Records from a data collection
──────
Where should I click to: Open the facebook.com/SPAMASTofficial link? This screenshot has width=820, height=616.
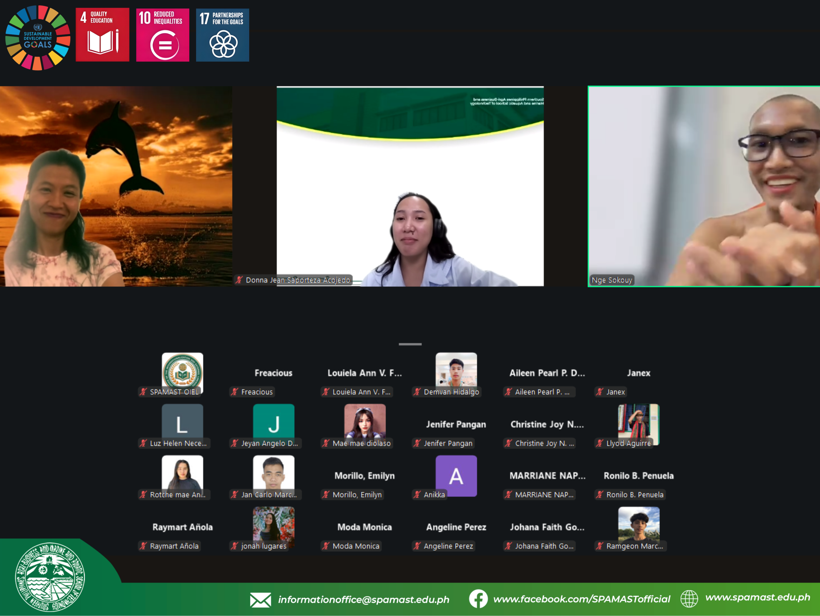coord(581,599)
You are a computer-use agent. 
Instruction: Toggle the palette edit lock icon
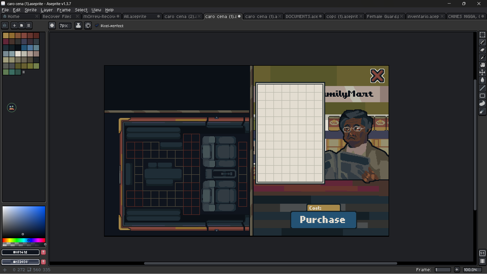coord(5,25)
──────
The records must be copied with no word altered, and without their pictures.

_Result of the exercise_
Where should I click to: Open the facebook.com/SPAMASTofficial link? This screenshot has width=820, height=616.
coord(581,599)
You are a computer-use agent. 
Instruction: Toggle the palette edit lock icon
coord(5,25)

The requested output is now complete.